[Task description]
The output must be exactly the lines from the "You are a GUI" line through the end of the listing below, with no picture included.

[Records]

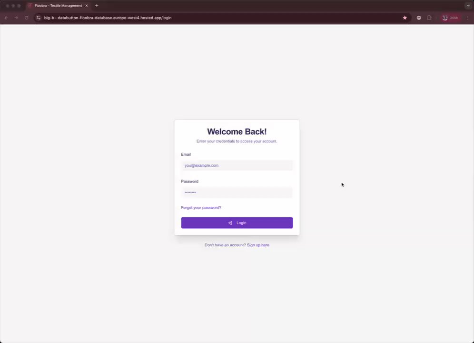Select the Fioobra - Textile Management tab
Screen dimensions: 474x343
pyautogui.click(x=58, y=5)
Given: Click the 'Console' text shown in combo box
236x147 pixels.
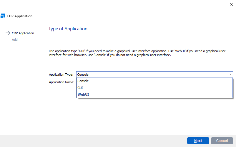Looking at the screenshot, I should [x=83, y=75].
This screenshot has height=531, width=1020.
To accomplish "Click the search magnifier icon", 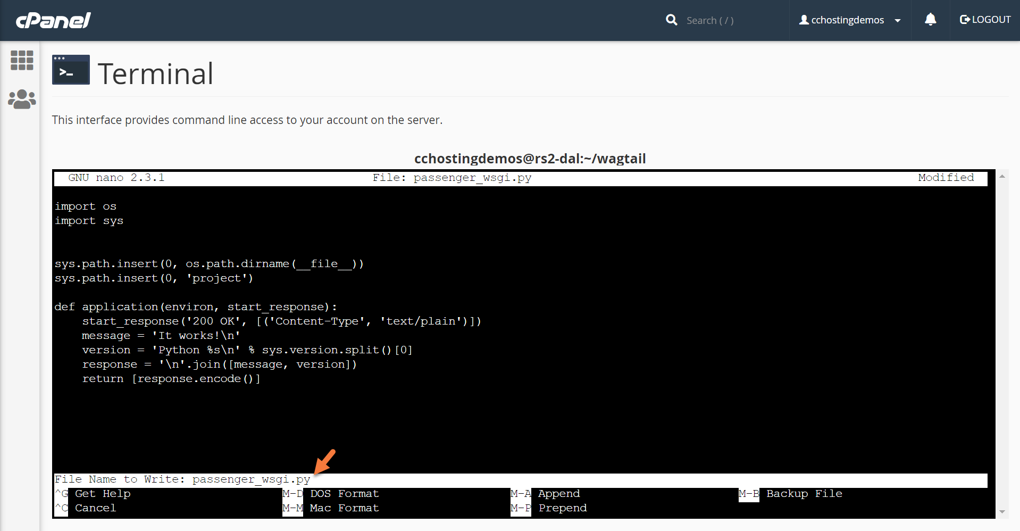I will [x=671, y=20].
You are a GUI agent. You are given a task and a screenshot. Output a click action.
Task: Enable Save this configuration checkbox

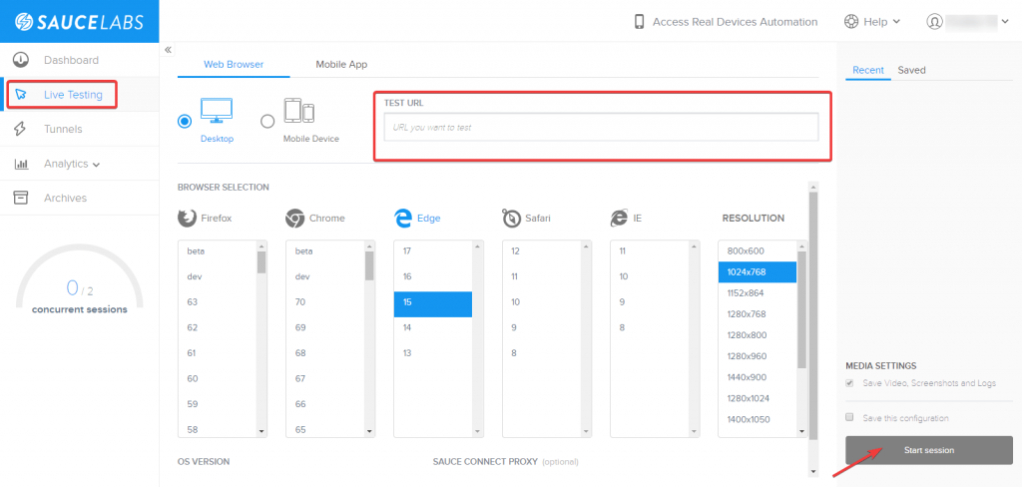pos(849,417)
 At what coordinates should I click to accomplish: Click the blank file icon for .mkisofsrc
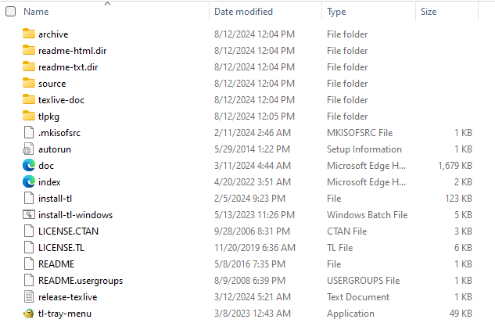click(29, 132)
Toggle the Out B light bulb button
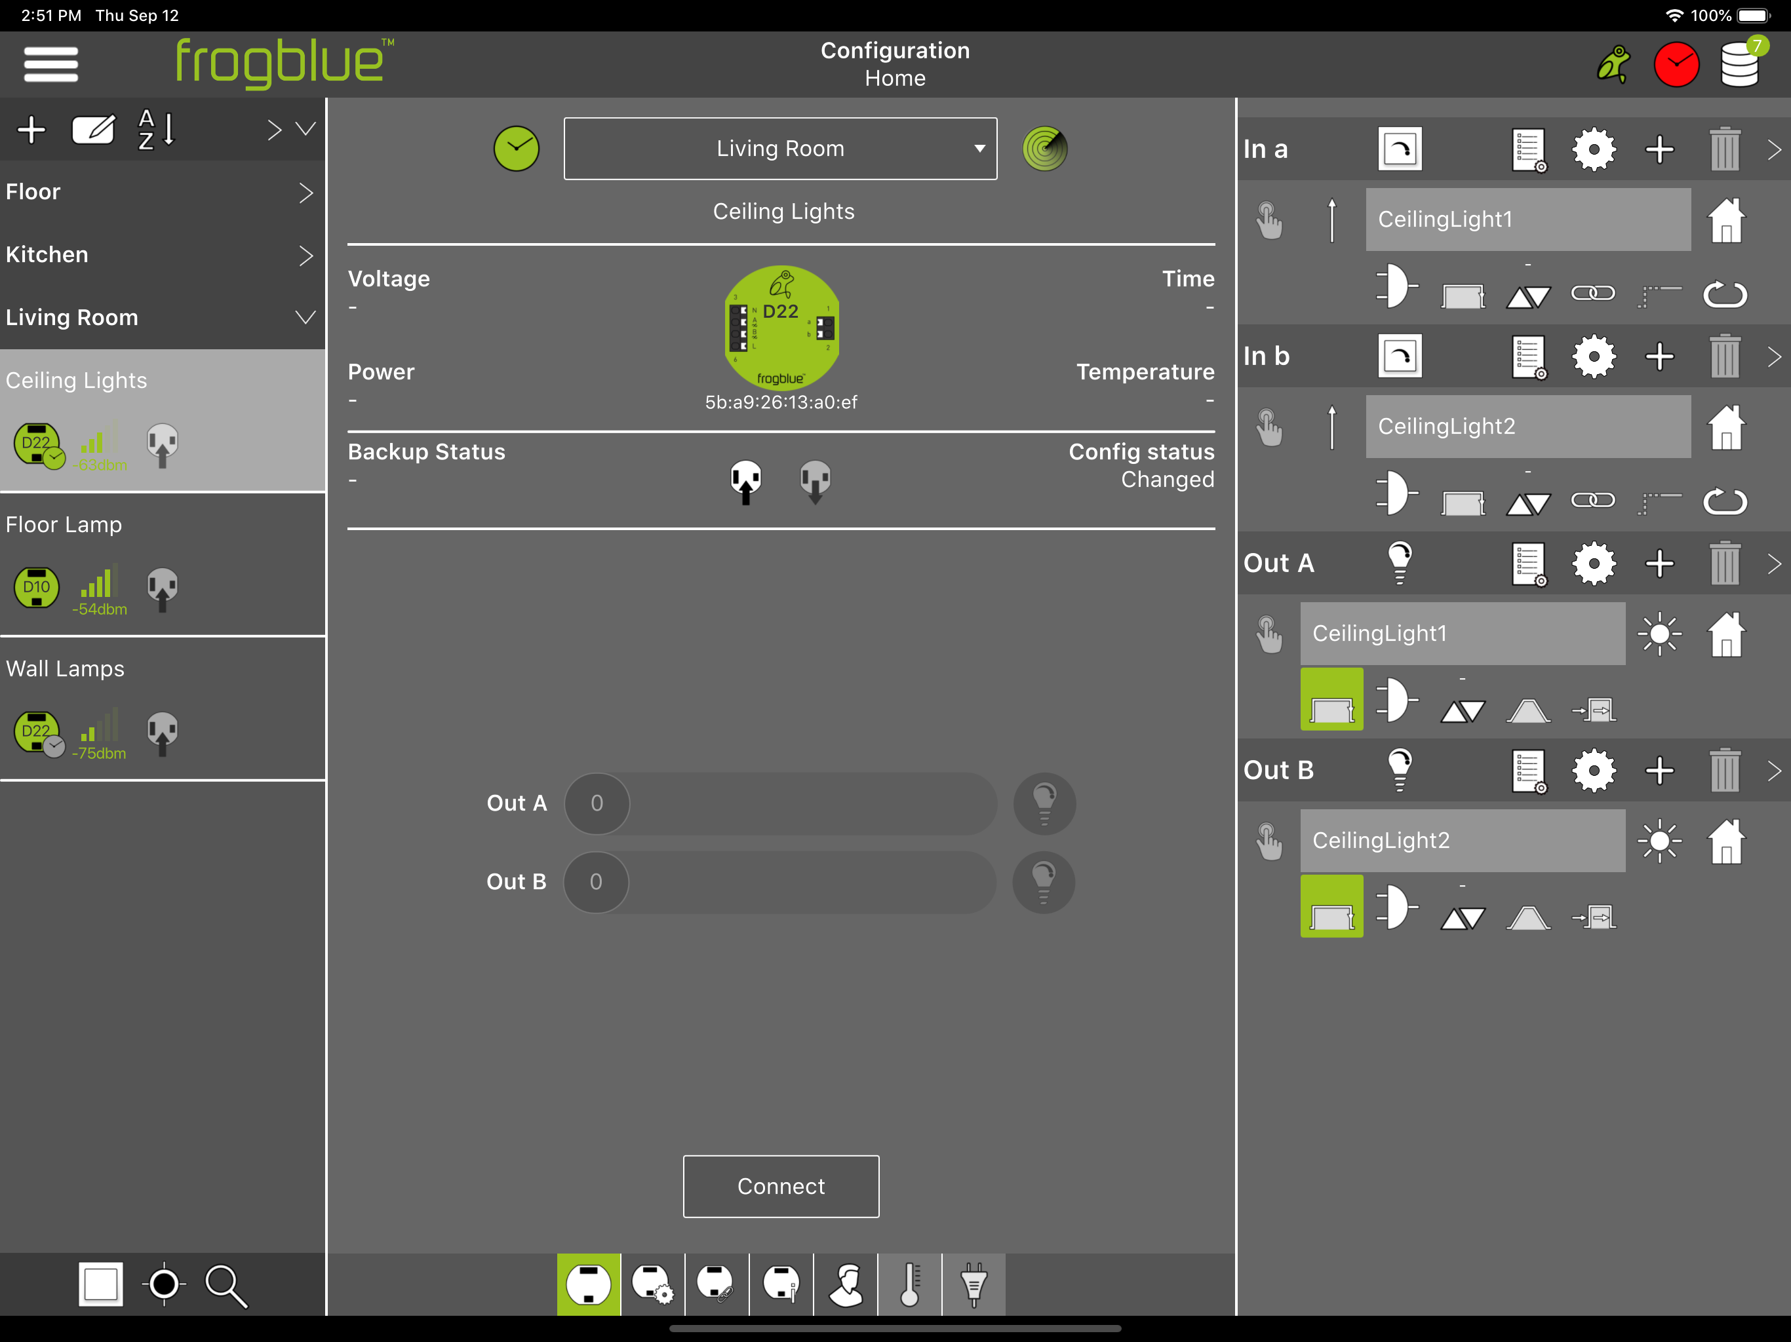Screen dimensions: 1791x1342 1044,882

[Output of the exercise]
You are a GUI agent. You are given a task and a screenshot. Output a click action.
Task: Enable Save this configuration checkbox

pos(849,417)
 At what coordinates should I click to accomplish: Click the blank file icon for .mkisofsrc
click(29, 132)
Toggle the Out B light bulb button
Screen dimensions: 1791x1342 1044,882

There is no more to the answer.